Unless I’ve blundered in my date conversions, we’re told at the outset that the action occurs in or around 69 A.D., they year of four emperors. But in the first scene we have dinner with a general named Artus, which seems a strange name for a Roman senator of this era. Soon, we learn that the current emperor’s father was the emperor Corretius.
OK: we’re early in the year, Nero is still alive, and for some reason we’ve changed the name of his adoptive father, the fellow whom we all know as Claudius. But why this change? Thanks to Robert Graves, lots of people know something about Claudius; the story is thus obfuscating a potentially valuable point of contact.
In any case: we’re in some alternate Rome. Alternate history is great. But to what end? Cuius bono? Short’s Rome seems reasonably familiar: there aren’t any unicorns in the streets, we don’t have streetcars or dim sum; so far, the only obvious divergences involve names.
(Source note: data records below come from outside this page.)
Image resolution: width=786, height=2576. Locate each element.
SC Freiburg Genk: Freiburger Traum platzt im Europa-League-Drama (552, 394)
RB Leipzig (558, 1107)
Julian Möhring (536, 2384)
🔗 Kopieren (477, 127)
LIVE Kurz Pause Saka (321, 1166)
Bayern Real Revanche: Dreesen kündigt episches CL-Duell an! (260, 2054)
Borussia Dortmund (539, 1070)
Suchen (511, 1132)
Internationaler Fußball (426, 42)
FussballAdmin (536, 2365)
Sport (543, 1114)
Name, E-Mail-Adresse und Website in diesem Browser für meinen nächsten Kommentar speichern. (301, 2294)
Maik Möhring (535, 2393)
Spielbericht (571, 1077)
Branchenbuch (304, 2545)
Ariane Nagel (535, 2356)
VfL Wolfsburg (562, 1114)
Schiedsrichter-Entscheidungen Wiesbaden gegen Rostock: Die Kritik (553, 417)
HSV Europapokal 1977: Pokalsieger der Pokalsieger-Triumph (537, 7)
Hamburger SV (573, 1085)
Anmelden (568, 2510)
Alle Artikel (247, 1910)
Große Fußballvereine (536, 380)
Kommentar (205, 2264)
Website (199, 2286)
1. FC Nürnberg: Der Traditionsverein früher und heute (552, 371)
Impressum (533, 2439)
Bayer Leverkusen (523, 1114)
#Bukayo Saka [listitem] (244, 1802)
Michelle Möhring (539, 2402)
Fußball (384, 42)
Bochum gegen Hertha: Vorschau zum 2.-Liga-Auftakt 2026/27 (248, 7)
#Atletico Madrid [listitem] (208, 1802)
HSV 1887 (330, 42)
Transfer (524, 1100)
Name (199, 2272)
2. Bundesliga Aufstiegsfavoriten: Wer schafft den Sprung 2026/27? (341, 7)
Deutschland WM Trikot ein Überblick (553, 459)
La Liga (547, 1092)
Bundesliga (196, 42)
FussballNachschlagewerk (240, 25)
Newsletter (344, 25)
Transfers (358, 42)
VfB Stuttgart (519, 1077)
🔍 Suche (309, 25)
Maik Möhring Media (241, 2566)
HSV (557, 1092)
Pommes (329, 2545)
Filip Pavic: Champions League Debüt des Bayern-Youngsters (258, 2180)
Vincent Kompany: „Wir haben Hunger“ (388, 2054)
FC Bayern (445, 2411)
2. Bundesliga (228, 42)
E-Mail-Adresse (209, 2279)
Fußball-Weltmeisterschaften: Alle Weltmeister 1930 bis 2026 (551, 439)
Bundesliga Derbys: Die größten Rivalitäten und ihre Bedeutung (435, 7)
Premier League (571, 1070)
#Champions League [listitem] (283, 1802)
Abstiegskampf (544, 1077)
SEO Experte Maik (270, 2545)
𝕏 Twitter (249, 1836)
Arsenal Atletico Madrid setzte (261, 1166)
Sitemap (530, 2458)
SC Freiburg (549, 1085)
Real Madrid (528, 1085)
In my reading, we soon receive an oracle that our protagonist will someday become emperor. This prophecy stands not within the compass of belief (and is delivered by two priestesses: what happened to the third?). If this is anywhere near 69, everyone single person who had ever been anything like an emperor had come from a prominent family, and I’m going back to Sulla and the Gracchi. Our protagonist is a struggling poet, someone like Martial, though our man writes epic, not epigram. Martial was about as likely to become emperor as to play second base for the Chicago White Sox. The story, however, seems to assume that the characters will, or could, take this as a plausible and dangerous prediction
Why go to the trouble of using a familiar historical setting if you’re not going to use it? Dropping a protagonist into the middle of FDR’s cabinet, Napoleon’s army, or Caesar’s retinue lets the storyteller borrow someone else’s world-building without situating the story in the fields we know. There’s bound to be some friction, of course: Em Short’s Rome won’t be precisely my Rome, just as Peter Carey’s London isn’t precisely Dickens’, but something should be gained.
I’ve met Em Short, but because she's pseudonymous I don’t know her work as a classicist. Whatever her specialization, she’s got to know Rome a hell of a lot better than I do. And she teaches: she’s got to know that this is going to cause confusion for everyone who took high school Latin, not to mention everyone who reads Edward Gibbon or Robert Graves, Robert Harris, or Lindsay Davis.
No doubt I’m missing the point, or I’ve adopted a bad strategy, or I haven’t come to the twist, or I’m simply mistaken. No doubt the answer will be revealed in time. This is not a review, but a stake in the ground, planted in hope that, since I must be doing this wrong, someone will tell me how to proceed.